We maintain our corporate offices at 46 Berkeley Square, London W1J 5AT, United Kingdom. The office is comprised of 9,642 square feet. We do not have a formal, written lease for these offices. Up until June 30, 2003, rent was paid quarterly in advance to a property management company, Berkeley Square Ventures Limited, which in turn collects the rent for International Cellulose Company Limited ("ICCL"), the entity that holds the lease on the property. Subsequent to June 30, 2003, rent was paid directly to ICCL. In November 2001 ICCL was acquired by STG (Holdings) PLC ("STG"), a major shareholder of the Company.
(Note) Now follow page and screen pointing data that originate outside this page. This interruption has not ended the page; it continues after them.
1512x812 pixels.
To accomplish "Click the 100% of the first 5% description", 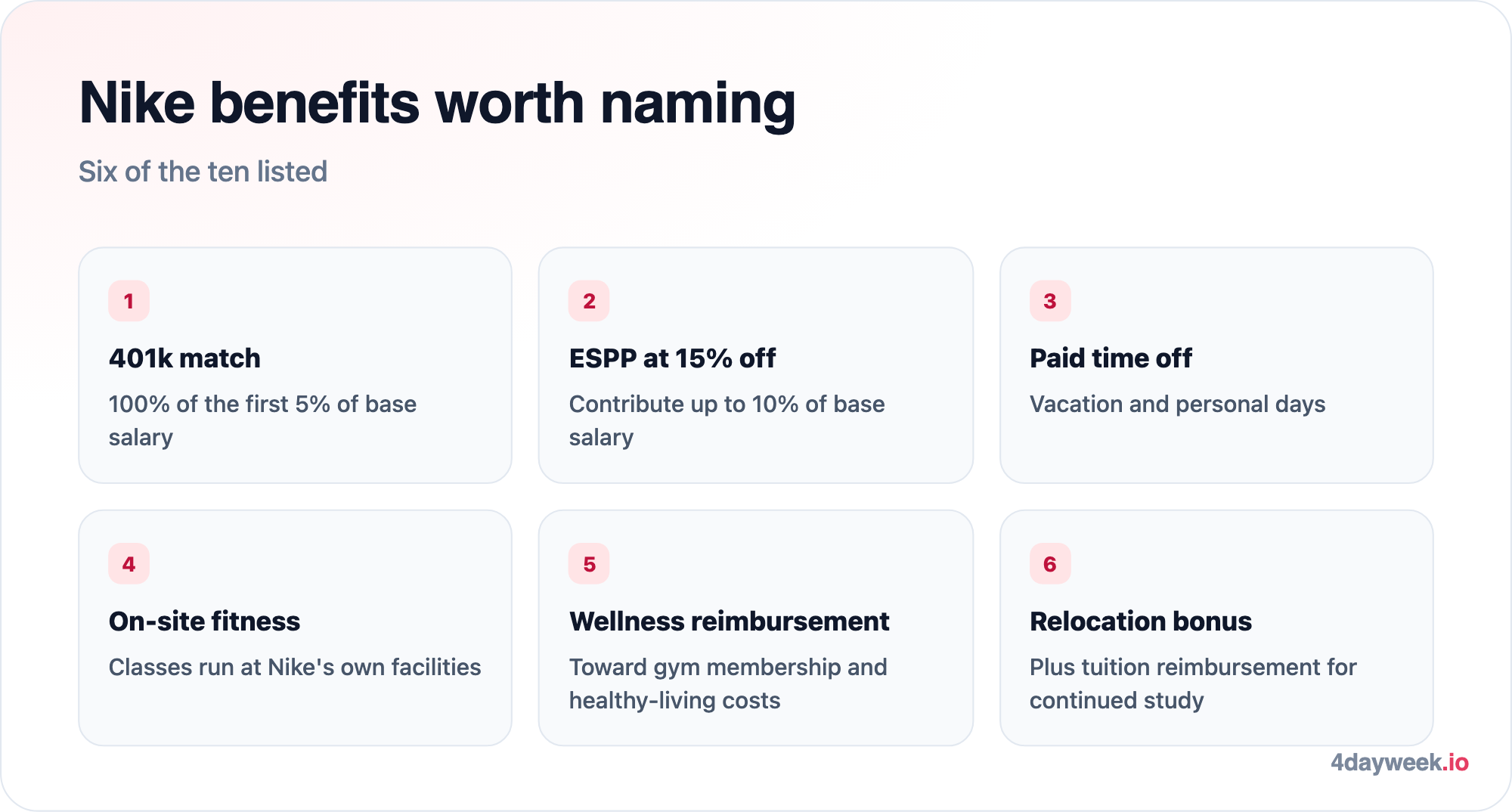I will [262, 420].
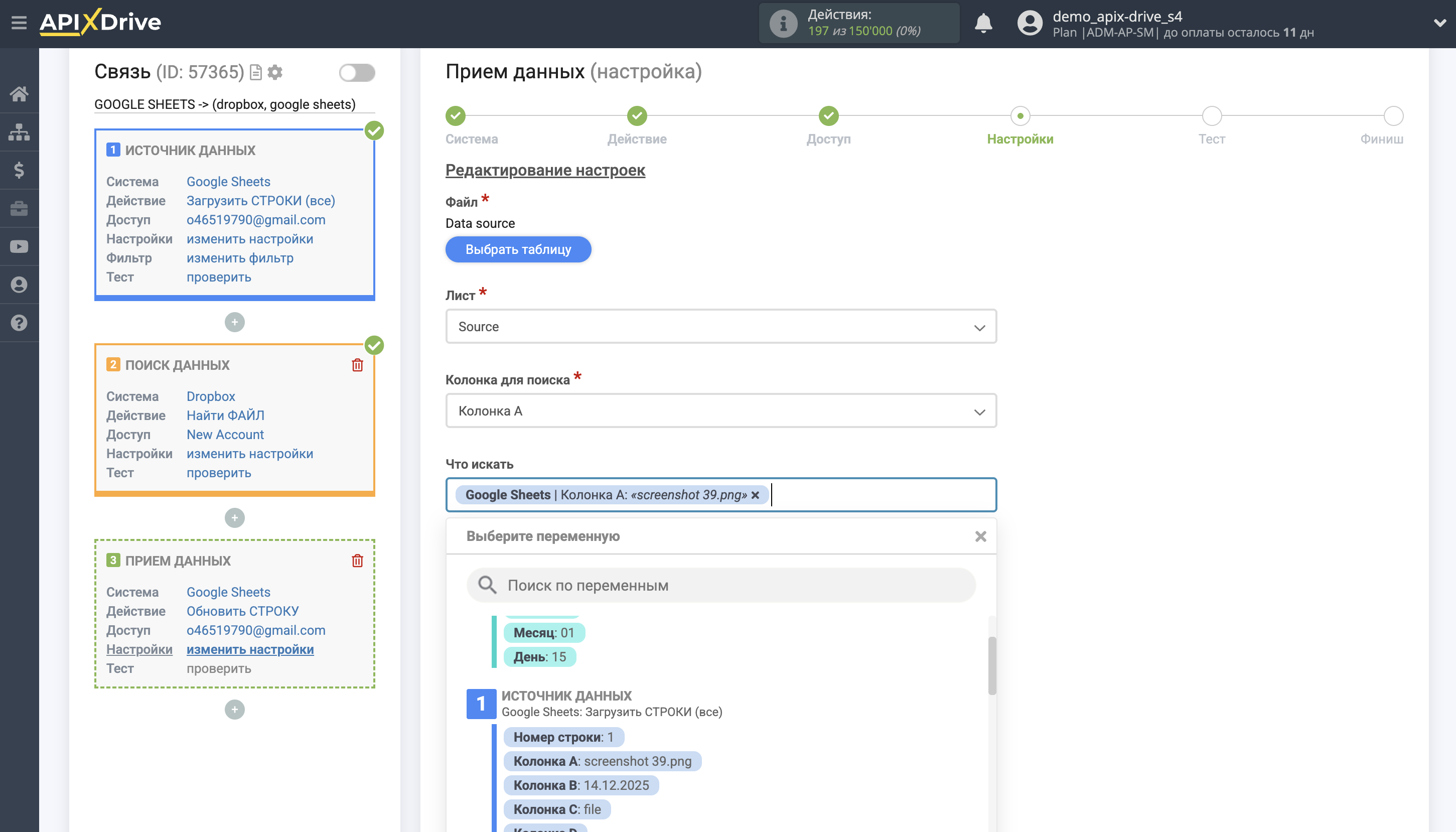
Task: Select the home icon in the sidebar
Action: (x=19, y=93)
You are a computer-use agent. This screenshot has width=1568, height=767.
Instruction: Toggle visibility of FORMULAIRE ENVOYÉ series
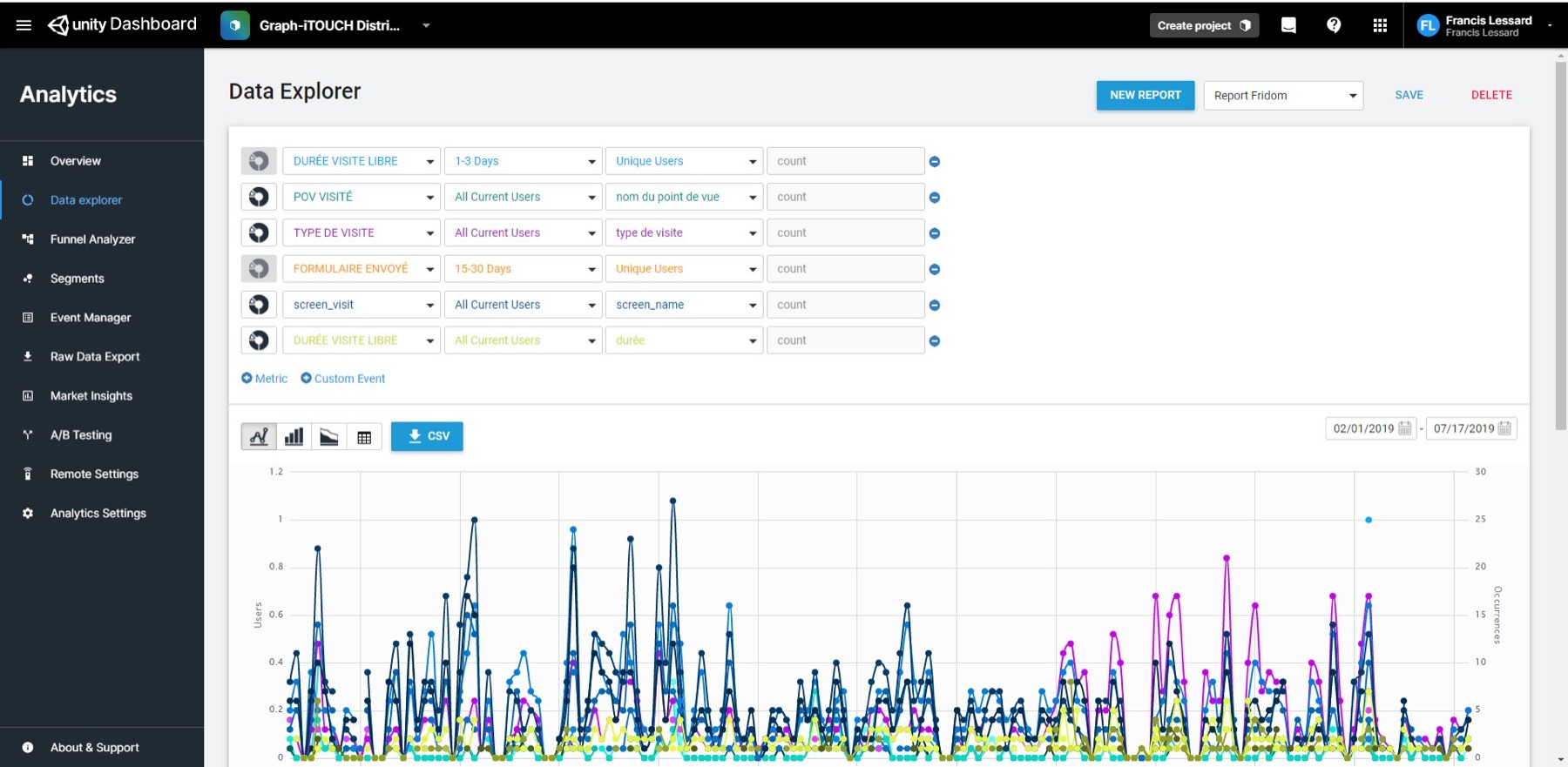(259, 269)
We operate two Lifesyne scanning centers in London, one located at Ravenscourt Hospital, part of the Hammersmith Hospitals NHS Trust ("NHS Trust"), and our flagship center in Westminster. The Company has negotiated a lease covering Ravenscourt, which is currently unsigned. The property currently occupied is adequate for the current needs of the Company.
ITEM 3. LEGAL PROCEEDINGS.
On January 23, 2002, Chess Ventures LLC ("Chess") commenced a lawsuit against us in the Chancery Court of Delaware, seeking an order to compel us to remove restrictive legends from share certificates owned by Chess so that Chess could sell the shares represented by these certificates pursuant to Rule 144 under the Securities Act of 1933 ("Rule 144"). Chess also claimed money damages due to our failure to remove the legends. We filed a defense and counterclaim to this claim and subsequently instructed our transfer agent to remove the restrictive legends on all applicable certificates (including those held by Chess) should proper requests be made by the holders thereof in accordance with Rule 144. On June 4, 2002, we entered into a Settlement Agreement with Chess in which we agreed to pay a nominal sum to Chess. Neither party made any admission of liability, and each party fully released any claims it may have had against the other party. The lawsuit was subsequently dismissed.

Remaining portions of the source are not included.